糖尿病の患者さんがシックデイになったらどうする?
糖尿病の患者さんがシックデイになったら
シックデイとは糖尿病のある患者さんが、何らかの感染症に罹患してしまい、発熱や下痢、嘔吐などで食事ができない状態をいいます。なぜ糖尿病のある患者さんが感染症になったら怖いのでしょうか。
シックデイとなってしまったら……
- ①感染
- ②インスリン拮抗ホルモンによる血糖値の上昇+発熱や下痢嘔吐などによる血管内脱水による血糖値上の昇
- ③血糖値の上昇による免疫機能の低下
- ④高血糖上昇による感染源の活性化
このように⇨②⇨③⇨④⇨②…と悪循環のループとなり、重篤化しやすくなります。
もし何らかの感染症に罹患してしまった場合は、早期発見・早期治療を行い、悪循環のループを断ち切る必要があります。
感染経路は、呼吸器系感染、尿路系感染、皮膚感染、消化器感染、歯周病などがあります。
そのため、感染予防でシックデイのリスクを軽減させ、普段の診察時にシックデイの対応(薬剤の調整を含む)についてかかりつけ医に確認しておくと良いでしょう。
シックデイの基本ルール
シックデイルールとはシックデイ時に行う対応を言います。
このシックデイルールの基本は血糖値と感染症の対応を同時並行し治療をおこなう!ことです。
感染症を甘く見ない、安静臥床する、消化の良いものを食べる、こまめに水分摂取を行う、身体症状や低血糖・高血糖症状のモニタリングをする、症状が悪化した時にはかかりつけと連携して対応する、というのがシックデイルールとなります。
(※食事摂取ができないのに、血糖降下薬を内服し続けることによって低血糖のリスクが高まります。
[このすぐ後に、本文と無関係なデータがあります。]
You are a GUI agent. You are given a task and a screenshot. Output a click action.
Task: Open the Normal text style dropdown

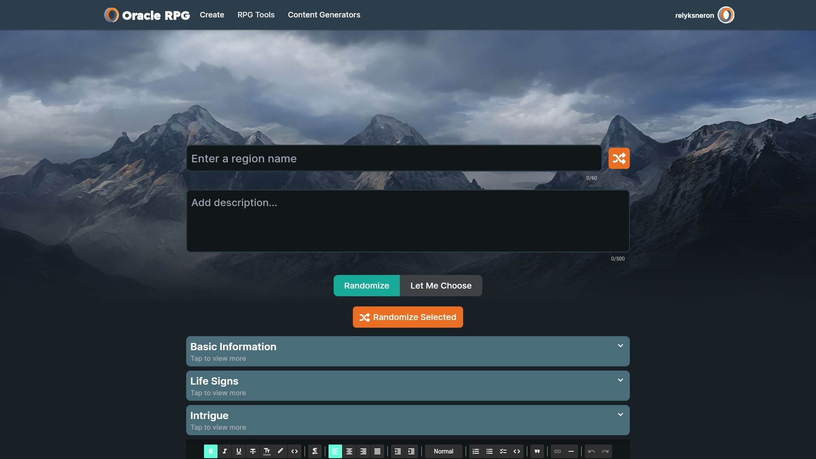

)
身体症状(38度以上の発熱や下痢嘔吐、ぐったりしている、腹痛を訴えている、バイタルサインの変化がある、食事摂取ができない)や高血糖症状(口渇・多尿・脱水など)の出現があるにも関わらず、経過観察のままでいると、重症化し生命の危機的状況に陥る可能性があります。
身体症状や高血糖症状が出現したときには、すぐにかかりつけ医の受診あるいは救急対応が必要です。
訪問看護師の方に知っておいてもらいたい看護ケア
もちろん、シックデイ予防のため普段からの感染予防はとても大切になります。
口腔清潔や身体清潔、血糖値の悪化予防、脱水予防、傷を作らない、褥瘡予防、高血糖を放置しないことなどが大切になります。
利用者さんから「風邪をひいたようだ、たいしたことはない。大丈夫、このまま様子をみる」と発言があった場合は、どのように対応すべきでしょうか。
どこまで在宅で様子をみても大丈夫かを考えなくてはなりません。
見た目が大丈夫そうでも、バイタルサインや症状の観察や問診を行う
糖尿病のある患者さんは症状が軽度にしか出ないことがあるので、「いつもと変わりない」という反応になりやすくなります。「喉に違和感がありませんか?おしっこの量や回数、飲む量が増えていませんか?」と細やかな問診をオススメします。
安静を促し、消化のよい食事をすすめる
消化器官に負担をかけないような消化の良い食事をすすめます。
こまめな水分摂取を促す
スポーツ飲料などの糖分が多く含まれている飲料を一気に飲むと、急激な血糖値上昇となり危険です。食事摂取ができるのであれば、水やお茶の水分摂取でよいでしょう。
受診のタイミングについて、かかりつけ医に相談する
2~3日様子をみて、一向に症状の改善がない場合は受診したほうがよいでしょう。ただし、身体症状や高血糖症状がある場合はすぐに受診してください。